*** Opening MATERIAL TO PROCESS ***

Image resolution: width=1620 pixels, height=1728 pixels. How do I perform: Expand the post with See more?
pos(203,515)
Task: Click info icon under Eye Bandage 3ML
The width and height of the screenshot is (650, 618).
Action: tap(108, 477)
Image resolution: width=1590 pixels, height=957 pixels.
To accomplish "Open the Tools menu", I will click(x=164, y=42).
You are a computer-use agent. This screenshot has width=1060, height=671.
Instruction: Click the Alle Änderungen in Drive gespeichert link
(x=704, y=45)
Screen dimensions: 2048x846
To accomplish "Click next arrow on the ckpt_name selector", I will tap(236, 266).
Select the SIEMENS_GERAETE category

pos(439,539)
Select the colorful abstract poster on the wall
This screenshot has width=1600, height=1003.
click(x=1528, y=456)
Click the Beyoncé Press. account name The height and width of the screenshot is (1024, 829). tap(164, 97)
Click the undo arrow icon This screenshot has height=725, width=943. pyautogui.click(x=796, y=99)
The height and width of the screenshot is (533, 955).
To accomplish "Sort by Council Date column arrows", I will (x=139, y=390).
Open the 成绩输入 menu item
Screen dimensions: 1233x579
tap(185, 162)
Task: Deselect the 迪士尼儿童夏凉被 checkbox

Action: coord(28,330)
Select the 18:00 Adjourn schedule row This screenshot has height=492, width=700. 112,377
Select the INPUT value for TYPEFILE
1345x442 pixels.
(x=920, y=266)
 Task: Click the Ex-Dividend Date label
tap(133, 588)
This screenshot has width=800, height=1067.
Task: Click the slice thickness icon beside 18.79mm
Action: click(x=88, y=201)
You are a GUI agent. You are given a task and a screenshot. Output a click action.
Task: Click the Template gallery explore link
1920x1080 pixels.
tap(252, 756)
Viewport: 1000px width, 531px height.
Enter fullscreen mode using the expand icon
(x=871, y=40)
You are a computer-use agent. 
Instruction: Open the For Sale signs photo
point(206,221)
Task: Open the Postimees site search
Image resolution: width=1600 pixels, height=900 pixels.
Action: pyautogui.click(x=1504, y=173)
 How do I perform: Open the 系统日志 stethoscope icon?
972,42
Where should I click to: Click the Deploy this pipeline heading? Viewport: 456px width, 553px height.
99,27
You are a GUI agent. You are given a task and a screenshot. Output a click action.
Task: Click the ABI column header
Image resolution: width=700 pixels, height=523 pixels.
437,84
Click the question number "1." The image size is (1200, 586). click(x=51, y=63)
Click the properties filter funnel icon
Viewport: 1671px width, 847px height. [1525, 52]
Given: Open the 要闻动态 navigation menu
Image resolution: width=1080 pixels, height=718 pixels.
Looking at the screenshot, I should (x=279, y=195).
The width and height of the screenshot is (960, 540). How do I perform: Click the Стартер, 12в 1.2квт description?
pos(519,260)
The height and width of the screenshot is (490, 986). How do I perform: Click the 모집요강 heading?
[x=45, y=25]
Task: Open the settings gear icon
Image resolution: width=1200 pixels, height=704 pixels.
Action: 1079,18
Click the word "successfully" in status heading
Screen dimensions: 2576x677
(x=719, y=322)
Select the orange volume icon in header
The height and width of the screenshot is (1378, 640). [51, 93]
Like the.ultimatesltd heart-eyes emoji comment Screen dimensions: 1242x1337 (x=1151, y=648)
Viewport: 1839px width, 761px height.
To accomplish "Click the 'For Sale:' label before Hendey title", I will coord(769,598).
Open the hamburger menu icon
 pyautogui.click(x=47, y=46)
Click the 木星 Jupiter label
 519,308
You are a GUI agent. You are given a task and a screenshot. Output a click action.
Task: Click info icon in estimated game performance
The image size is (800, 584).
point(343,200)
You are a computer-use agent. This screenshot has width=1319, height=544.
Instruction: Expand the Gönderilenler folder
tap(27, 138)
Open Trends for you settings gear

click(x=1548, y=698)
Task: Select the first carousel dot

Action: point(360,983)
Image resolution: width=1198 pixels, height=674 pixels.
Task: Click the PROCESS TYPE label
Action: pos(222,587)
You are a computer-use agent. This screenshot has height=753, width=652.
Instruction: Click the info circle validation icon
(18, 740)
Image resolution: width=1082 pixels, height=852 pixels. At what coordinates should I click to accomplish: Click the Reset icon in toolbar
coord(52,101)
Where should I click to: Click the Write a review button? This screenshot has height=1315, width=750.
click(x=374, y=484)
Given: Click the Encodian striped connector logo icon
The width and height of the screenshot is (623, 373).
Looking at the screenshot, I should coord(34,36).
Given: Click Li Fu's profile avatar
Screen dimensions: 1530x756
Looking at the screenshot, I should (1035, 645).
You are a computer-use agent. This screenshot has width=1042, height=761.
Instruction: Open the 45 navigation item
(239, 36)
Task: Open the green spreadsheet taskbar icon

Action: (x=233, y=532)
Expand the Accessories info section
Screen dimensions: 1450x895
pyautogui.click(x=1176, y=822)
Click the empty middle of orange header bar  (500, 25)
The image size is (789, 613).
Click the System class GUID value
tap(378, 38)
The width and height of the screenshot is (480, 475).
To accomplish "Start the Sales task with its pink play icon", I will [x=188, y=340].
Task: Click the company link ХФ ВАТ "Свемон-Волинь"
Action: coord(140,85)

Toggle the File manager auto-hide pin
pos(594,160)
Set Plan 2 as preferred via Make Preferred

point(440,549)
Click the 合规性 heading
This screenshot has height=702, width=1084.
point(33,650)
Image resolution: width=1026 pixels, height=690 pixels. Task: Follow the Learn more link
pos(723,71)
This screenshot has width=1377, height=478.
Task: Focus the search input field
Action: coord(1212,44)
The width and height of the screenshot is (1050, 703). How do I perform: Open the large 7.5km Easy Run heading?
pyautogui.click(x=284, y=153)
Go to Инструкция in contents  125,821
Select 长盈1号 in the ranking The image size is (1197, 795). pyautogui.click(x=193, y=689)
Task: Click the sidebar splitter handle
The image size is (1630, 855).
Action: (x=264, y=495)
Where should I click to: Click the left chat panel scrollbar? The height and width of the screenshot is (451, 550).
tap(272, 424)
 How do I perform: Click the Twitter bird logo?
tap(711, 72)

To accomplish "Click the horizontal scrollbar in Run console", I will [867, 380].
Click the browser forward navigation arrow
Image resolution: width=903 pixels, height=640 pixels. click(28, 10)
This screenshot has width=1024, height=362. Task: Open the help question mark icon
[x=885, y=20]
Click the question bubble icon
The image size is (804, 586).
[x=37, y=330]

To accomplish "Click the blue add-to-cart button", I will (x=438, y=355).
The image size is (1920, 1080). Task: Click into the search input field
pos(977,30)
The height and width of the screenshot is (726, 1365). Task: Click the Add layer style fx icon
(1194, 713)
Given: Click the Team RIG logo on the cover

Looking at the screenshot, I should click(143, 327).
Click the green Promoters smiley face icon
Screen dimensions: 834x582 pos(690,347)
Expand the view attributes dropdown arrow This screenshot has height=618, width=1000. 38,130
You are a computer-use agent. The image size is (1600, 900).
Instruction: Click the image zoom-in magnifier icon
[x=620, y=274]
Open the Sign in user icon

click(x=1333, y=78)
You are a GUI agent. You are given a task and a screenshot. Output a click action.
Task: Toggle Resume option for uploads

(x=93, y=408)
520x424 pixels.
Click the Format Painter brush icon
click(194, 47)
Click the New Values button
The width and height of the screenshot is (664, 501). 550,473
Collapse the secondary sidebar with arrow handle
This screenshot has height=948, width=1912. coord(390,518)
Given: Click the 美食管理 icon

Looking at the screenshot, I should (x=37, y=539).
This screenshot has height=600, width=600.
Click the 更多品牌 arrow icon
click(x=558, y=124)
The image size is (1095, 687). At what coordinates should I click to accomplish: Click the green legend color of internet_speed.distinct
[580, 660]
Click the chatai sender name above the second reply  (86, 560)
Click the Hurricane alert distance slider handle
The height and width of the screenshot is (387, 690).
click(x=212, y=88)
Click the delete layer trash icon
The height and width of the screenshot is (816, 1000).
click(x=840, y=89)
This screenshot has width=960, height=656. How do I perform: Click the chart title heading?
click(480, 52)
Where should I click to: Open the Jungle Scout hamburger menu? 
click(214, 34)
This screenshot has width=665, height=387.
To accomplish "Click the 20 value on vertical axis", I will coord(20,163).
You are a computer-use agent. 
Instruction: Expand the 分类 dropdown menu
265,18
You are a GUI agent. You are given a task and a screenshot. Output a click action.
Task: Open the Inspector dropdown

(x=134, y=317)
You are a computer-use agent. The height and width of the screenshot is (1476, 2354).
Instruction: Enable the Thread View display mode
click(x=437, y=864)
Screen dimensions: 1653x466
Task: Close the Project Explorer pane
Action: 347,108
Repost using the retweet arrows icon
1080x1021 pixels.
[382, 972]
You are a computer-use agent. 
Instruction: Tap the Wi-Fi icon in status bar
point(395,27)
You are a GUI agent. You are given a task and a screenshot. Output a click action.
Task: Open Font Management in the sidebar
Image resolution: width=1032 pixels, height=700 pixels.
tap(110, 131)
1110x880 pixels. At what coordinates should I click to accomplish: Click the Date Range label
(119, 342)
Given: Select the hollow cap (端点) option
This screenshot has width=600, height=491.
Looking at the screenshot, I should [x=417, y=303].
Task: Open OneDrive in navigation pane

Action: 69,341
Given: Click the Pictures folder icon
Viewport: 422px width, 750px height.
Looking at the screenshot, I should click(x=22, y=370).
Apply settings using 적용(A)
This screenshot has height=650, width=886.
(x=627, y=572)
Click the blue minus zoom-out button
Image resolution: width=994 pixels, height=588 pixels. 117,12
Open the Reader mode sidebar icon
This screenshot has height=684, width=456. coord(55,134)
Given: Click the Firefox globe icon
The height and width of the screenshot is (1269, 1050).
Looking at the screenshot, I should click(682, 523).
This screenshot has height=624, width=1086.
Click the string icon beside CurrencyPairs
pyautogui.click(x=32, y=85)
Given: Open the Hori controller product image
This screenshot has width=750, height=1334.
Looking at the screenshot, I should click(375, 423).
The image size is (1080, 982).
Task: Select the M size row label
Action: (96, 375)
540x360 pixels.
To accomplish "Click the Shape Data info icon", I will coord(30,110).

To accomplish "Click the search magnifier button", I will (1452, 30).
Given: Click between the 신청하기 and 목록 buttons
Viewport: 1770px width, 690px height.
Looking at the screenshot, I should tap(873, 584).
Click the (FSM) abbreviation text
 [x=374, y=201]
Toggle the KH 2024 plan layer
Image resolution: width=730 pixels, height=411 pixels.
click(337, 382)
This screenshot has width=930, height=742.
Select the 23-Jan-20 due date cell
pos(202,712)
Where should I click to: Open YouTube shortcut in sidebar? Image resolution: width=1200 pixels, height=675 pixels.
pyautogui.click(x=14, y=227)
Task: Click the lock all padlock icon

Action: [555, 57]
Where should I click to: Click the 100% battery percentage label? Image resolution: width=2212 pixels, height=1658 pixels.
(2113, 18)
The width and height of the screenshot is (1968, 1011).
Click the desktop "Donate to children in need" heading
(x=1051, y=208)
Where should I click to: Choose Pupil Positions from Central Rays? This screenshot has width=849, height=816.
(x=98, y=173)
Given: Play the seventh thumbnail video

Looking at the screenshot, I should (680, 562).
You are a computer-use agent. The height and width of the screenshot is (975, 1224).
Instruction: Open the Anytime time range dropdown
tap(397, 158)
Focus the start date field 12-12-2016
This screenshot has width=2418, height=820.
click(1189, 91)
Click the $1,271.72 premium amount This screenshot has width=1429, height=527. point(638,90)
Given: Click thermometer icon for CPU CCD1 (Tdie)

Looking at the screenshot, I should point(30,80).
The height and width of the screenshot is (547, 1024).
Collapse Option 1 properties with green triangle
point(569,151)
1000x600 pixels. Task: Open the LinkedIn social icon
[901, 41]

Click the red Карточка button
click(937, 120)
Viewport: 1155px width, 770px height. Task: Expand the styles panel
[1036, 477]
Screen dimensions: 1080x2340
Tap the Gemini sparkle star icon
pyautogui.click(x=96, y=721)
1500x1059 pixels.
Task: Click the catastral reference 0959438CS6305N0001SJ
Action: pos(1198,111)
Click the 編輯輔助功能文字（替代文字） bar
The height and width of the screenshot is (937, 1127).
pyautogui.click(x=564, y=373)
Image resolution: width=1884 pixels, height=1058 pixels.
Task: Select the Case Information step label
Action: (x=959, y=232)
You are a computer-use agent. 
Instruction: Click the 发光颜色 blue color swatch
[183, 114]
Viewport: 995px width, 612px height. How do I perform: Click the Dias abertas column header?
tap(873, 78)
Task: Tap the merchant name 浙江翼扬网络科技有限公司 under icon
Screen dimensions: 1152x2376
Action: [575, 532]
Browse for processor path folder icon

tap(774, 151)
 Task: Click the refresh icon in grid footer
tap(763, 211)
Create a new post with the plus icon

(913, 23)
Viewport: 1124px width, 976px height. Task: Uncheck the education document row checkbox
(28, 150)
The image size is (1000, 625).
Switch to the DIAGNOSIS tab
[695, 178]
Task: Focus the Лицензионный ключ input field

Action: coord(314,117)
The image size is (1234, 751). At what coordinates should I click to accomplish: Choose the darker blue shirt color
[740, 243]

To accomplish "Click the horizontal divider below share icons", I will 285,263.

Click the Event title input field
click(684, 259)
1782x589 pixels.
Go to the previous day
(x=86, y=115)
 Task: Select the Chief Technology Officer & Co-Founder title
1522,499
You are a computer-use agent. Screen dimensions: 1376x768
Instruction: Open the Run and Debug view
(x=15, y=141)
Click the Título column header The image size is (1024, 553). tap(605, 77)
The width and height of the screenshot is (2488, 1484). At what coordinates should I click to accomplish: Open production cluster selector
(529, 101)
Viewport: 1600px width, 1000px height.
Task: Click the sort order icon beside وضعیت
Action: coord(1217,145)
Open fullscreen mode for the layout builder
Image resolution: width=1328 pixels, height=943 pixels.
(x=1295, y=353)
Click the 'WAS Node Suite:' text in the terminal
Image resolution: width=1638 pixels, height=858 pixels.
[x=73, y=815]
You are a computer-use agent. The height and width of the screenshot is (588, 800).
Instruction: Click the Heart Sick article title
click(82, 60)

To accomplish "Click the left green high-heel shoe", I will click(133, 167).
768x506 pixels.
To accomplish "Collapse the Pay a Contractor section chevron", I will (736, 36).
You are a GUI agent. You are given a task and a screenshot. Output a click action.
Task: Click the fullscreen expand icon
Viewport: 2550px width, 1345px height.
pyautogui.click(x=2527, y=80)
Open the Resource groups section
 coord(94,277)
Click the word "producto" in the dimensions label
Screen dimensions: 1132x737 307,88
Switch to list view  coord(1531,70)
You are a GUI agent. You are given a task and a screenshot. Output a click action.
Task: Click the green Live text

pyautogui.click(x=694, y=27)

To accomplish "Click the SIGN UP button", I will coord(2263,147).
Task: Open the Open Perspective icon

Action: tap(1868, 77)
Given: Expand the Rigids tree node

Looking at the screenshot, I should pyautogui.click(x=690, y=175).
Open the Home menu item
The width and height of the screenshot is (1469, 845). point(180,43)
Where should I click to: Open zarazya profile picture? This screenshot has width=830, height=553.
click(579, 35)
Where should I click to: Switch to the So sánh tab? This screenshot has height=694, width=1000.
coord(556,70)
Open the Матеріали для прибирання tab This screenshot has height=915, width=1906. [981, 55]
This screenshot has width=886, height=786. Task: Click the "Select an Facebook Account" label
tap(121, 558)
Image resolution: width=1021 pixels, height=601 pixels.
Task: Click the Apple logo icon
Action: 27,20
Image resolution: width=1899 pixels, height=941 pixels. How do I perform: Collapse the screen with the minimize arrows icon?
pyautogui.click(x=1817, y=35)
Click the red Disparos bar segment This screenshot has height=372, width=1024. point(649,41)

*** Closing MATERIAL TO PROCESS ***

## HOW TO COMPLETE THIS TASK
Give only the number of lines in the listing above that include the string "horizontal".

## ANSWER SECTION
2